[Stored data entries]
☆ ☆ ☆ ☆
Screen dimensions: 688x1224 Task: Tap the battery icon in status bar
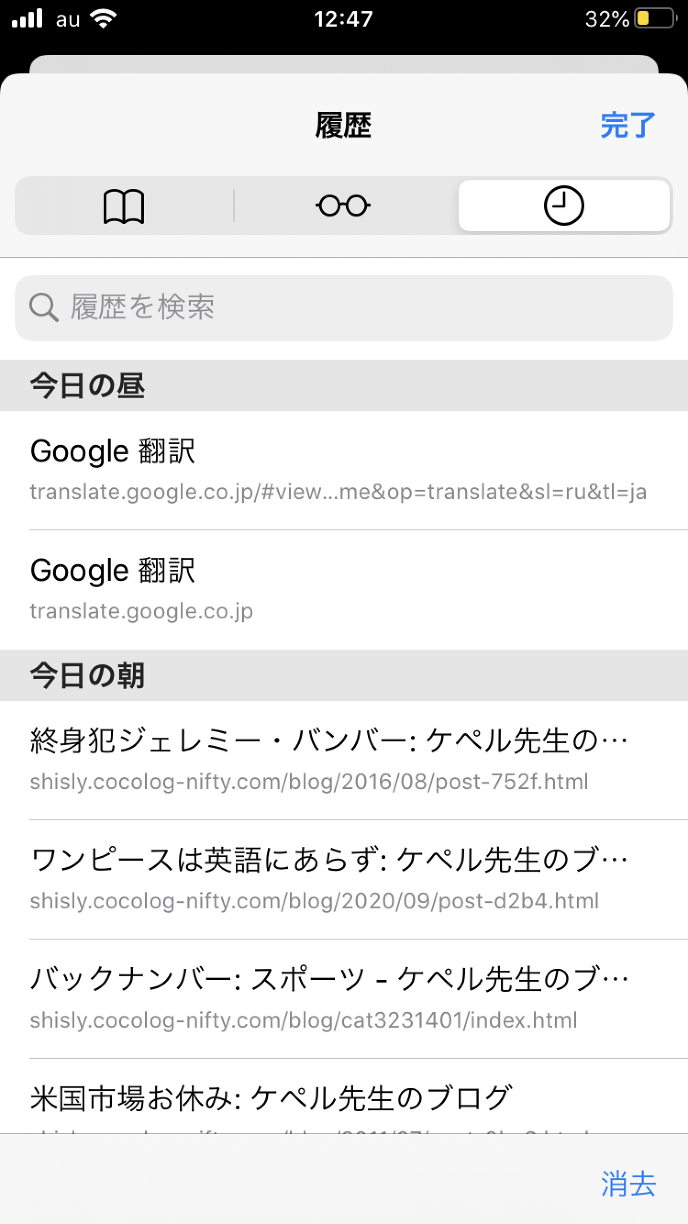click(654, 19)
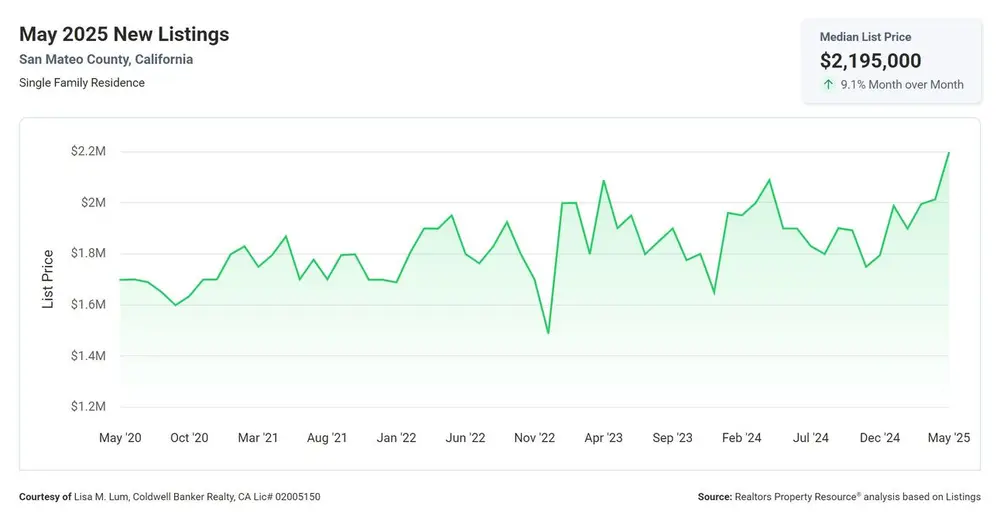
Task: Click the List Price axis title
Action: [48, 279]
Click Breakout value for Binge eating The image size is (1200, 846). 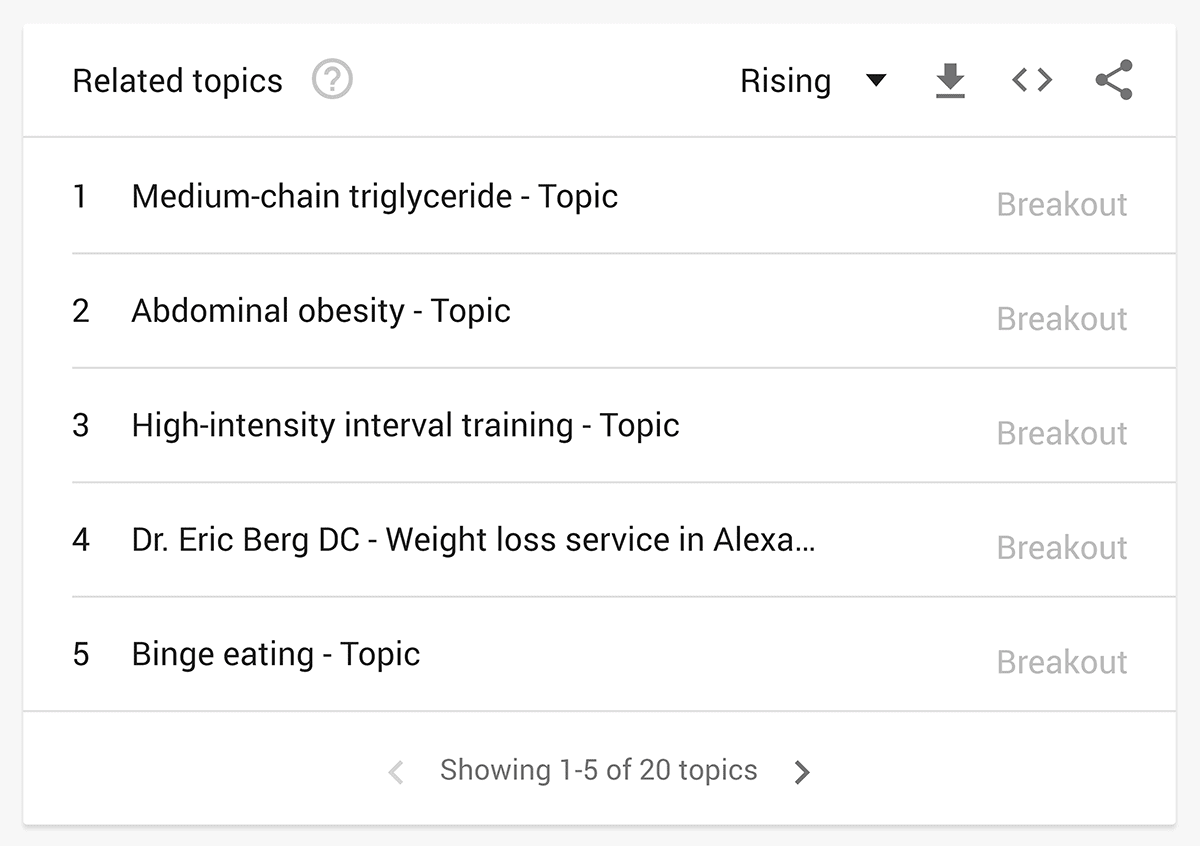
☆ ☆ ☆ ☆
== REQUIRED ACTION ==
Restate the records above word for word, without the pictures.

== SOLUTION ==
Screen dimensions: 688x1224 Task: Tap the battery icon in status bar
click(654, 19)
Task: Click the List Price axis title
Action: [48, 279]
Click Breakout value for Binge eating The image size is (1200, 846). 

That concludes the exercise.